The Coalition at a Glance
Our Mission
California’s social equity cannabis program was created to deliver a specific outcome: that the people most harmed by cannabis prohibition would hold an enduring share of the regulated industry that followed legalization.
Verified social equity stakeholders committed their savings and years of their lives to building licensed cannabis businesses on the strength of that promise.
Since 2018, California cannabis operators have contributed more than $7.87 billion in state cannabis excise and sales taxes alone, with billions more paid in local cannabis business taxes, license fees, and income taxes to State and municipal authorities.
The program has not, in return, delivered what it represented.
Compounding tax burden, slow enforcement against the unlicensed cannabis market, and consolidation pressure have pushed many verified equity stakeholders into the financial position the program was created to prevent.
The Social Equity Cannabis Alliance was formed to publicly hold and articulate the policy positions of California’s verified social equity cannabis community.
Coalition Positions
The Coalition holds the following positions on California cannabis policy.

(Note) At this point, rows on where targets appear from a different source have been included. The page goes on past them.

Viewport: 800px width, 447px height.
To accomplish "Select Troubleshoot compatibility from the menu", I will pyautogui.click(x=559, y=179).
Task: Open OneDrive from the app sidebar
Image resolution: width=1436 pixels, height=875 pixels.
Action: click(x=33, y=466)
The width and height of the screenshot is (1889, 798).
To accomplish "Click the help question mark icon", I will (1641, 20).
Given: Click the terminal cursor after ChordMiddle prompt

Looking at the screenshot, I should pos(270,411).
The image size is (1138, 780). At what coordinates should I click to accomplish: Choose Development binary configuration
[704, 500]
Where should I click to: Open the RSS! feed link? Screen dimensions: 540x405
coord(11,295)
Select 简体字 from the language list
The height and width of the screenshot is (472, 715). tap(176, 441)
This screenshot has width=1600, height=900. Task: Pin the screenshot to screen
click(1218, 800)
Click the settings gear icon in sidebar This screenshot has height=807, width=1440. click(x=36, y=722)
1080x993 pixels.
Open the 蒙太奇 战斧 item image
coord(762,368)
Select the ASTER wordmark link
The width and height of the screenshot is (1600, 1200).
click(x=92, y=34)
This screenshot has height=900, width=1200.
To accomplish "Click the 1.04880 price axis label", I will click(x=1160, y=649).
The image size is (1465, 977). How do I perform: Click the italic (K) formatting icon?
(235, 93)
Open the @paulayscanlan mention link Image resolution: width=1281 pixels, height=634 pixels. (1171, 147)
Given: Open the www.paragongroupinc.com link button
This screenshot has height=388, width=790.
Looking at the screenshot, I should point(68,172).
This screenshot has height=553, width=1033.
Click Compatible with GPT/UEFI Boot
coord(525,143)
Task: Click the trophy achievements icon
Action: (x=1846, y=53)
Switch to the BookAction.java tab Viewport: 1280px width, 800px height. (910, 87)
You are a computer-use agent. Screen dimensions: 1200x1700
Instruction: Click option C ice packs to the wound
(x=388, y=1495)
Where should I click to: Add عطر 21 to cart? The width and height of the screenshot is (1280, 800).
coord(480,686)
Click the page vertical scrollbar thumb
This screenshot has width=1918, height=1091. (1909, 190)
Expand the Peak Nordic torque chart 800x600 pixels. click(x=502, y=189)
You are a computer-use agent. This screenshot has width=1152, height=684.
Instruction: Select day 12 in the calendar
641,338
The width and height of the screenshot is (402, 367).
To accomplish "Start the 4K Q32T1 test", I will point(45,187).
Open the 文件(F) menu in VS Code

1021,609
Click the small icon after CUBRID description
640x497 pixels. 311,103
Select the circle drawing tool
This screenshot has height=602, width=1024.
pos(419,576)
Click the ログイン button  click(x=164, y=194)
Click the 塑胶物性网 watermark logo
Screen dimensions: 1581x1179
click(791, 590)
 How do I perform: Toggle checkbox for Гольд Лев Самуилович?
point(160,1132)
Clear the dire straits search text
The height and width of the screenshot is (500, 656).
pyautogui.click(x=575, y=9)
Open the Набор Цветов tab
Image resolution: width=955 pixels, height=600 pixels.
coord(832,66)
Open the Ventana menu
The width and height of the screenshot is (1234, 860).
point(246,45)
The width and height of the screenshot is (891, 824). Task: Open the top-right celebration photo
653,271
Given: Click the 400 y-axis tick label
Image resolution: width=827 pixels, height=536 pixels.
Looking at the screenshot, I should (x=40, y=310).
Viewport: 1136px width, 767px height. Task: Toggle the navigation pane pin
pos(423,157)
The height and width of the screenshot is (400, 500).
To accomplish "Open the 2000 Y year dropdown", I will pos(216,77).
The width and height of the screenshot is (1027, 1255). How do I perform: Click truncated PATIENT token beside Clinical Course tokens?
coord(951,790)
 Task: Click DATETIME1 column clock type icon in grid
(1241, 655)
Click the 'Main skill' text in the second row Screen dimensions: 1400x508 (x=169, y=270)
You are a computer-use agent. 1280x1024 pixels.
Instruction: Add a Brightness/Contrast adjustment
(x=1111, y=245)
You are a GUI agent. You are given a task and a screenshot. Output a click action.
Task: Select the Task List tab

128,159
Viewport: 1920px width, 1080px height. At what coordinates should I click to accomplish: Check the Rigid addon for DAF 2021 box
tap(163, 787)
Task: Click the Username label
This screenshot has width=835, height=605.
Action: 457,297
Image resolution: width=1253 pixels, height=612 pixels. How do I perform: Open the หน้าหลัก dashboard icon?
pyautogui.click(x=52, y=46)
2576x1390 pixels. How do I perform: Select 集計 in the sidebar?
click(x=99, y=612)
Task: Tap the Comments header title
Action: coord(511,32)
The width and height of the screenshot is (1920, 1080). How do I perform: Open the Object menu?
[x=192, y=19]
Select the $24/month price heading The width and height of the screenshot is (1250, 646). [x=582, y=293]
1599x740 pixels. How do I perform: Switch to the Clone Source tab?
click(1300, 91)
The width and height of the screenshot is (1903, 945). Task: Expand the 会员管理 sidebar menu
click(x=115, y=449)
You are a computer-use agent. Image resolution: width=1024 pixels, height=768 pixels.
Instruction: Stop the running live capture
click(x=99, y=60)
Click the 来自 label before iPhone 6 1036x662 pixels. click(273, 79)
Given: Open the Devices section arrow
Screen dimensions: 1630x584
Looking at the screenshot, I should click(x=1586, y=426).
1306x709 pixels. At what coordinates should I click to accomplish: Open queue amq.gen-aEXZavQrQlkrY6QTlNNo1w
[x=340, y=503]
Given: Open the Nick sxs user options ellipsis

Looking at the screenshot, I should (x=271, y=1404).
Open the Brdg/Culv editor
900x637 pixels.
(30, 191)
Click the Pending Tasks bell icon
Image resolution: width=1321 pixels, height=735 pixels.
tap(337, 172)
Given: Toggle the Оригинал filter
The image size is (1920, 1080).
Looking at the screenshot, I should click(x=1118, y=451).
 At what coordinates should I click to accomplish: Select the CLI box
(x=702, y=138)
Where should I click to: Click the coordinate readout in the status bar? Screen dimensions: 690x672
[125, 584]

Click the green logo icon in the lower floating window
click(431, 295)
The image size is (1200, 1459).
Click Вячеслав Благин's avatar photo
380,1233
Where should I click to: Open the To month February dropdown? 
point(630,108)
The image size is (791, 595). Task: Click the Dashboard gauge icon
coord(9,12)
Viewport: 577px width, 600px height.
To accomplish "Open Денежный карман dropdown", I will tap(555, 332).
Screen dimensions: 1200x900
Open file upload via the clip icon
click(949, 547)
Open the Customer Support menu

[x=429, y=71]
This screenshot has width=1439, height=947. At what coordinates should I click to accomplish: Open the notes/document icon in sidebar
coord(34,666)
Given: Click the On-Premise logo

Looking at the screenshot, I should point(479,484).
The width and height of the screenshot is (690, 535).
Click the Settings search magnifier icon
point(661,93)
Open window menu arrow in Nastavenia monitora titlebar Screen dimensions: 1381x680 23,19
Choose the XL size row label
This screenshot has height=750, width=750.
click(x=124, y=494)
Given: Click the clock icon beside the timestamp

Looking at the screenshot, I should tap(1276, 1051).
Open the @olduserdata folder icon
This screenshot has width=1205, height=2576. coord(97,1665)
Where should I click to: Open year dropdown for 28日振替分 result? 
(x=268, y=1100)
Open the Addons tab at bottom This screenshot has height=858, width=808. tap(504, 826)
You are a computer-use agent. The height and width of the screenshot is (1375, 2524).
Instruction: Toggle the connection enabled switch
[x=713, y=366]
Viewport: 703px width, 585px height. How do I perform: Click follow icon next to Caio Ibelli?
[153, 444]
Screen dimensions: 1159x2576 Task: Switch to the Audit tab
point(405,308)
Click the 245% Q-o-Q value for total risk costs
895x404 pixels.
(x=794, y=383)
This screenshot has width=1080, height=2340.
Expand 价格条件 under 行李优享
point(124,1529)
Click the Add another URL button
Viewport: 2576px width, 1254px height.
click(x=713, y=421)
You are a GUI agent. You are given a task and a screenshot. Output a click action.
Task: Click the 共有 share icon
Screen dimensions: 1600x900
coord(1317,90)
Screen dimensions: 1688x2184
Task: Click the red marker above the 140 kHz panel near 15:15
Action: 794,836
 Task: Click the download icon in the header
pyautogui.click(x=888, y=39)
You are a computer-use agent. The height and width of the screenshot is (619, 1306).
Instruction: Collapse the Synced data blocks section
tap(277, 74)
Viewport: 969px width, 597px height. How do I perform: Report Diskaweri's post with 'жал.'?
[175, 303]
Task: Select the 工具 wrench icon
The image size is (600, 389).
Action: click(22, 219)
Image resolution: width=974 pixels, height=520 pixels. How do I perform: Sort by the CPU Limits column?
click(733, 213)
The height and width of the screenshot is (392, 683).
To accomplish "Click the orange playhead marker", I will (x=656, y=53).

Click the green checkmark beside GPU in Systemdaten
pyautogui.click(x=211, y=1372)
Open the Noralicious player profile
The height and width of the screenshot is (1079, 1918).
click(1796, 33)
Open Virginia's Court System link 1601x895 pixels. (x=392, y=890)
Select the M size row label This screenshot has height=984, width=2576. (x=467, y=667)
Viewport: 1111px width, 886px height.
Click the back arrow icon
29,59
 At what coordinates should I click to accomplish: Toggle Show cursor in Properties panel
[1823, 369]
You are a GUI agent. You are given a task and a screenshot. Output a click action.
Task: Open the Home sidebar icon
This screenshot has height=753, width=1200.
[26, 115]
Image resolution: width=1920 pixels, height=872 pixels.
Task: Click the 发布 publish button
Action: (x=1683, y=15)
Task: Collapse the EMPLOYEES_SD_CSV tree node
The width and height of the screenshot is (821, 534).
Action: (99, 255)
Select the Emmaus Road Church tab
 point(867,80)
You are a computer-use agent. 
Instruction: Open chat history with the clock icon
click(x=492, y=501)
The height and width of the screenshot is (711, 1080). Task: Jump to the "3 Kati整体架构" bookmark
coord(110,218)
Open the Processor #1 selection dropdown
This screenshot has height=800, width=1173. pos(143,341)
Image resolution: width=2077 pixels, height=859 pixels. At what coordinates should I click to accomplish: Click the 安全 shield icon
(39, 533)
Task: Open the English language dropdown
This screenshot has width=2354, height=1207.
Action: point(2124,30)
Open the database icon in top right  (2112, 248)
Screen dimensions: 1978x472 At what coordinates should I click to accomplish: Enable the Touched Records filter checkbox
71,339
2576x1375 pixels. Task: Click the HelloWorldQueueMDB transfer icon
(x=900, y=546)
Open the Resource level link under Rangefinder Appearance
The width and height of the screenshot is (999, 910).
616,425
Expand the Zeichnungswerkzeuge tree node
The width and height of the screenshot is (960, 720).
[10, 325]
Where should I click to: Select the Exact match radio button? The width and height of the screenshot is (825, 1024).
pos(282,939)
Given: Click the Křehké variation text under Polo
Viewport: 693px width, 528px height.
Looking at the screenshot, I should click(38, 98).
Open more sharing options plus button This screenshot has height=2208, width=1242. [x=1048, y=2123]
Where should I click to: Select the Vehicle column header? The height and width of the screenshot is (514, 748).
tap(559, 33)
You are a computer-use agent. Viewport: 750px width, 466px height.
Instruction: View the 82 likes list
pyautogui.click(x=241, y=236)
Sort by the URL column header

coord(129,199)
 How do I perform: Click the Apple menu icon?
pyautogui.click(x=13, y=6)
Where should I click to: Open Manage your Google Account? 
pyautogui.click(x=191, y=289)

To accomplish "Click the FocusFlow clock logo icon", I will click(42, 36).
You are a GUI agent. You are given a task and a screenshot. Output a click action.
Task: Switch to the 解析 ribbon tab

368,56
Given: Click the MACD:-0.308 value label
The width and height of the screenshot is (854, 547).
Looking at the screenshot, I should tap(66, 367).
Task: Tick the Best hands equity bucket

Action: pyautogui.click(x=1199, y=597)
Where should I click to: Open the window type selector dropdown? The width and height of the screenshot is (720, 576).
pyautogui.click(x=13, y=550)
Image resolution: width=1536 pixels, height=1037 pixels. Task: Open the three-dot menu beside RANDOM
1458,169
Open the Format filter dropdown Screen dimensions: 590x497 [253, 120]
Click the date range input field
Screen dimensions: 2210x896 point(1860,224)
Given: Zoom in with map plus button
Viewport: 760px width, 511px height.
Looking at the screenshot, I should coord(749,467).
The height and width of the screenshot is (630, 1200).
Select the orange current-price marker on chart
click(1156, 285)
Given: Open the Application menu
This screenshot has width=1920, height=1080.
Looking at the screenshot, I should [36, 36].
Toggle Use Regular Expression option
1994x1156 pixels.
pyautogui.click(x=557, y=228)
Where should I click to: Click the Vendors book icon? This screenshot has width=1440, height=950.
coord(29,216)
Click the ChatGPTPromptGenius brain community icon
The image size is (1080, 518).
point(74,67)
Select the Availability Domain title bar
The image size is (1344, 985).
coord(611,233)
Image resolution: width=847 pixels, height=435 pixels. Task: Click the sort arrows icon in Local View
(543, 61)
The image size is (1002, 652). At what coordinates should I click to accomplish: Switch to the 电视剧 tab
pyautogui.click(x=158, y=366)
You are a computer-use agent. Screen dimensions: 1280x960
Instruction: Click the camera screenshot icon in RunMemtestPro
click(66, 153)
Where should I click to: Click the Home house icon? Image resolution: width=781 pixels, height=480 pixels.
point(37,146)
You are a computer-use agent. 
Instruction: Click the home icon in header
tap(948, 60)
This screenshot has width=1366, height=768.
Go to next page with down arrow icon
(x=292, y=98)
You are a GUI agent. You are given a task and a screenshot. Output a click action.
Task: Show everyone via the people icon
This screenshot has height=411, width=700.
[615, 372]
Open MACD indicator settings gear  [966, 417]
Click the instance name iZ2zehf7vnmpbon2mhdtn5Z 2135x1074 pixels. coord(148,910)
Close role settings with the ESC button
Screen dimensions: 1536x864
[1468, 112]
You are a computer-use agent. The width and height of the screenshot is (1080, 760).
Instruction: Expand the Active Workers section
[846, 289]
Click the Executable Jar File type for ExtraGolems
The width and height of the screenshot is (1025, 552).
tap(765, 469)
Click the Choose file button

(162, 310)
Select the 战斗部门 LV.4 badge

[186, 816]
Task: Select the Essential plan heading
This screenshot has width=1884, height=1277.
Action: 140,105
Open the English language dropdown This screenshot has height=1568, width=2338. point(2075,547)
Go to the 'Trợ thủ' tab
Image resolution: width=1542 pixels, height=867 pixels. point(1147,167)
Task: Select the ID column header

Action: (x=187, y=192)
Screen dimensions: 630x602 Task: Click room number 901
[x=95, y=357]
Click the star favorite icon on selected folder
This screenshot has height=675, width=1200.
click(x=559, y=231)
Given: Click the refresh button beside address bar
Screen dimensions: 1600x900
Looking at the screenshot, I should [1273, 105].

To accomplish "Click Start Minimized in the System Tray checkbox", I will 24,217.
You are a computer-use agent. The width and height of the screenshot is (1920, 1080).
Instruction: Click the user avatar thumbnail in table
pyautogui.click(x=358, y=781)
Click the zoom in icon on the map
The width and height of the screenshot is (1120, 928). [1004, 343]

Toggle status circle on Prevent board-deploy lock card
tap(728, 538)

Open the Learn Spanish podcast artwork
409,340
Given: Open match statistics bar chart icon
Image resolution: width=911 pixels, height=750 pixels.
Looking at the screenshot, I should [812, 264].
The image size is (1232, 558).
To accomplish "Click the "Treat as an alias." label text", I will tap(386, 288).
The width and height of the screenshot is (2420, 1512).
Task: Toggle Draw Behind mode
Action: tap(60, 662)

California’s social equity cannabis program is, and should remain, a permanent component of the State’s regulated cannabis market. Its standing should be protected in any future restructuring of state cannabis policy.
Cannabis excise taxation should be structured to allow equity-licensed businesses to reach sustainable operating margins. The current 15% excise rate as applied to small-format retail merits review.
State enforcement resources directed against the unlicensed cannabis market should be at parity with the resources directed at compliance audits of licensed operators.
California’s verified social equity stakeholders should have a formally defined role in the rulemaking and policymaking processes of the Department of Cannabis Control.
Policy proposals that treat the unlicensed cannabis market as a permanent feature of the regulated landscape — including proposals to tax or otherwise institutionalize unlicensed operators in place of enforcement against them — should be rejected.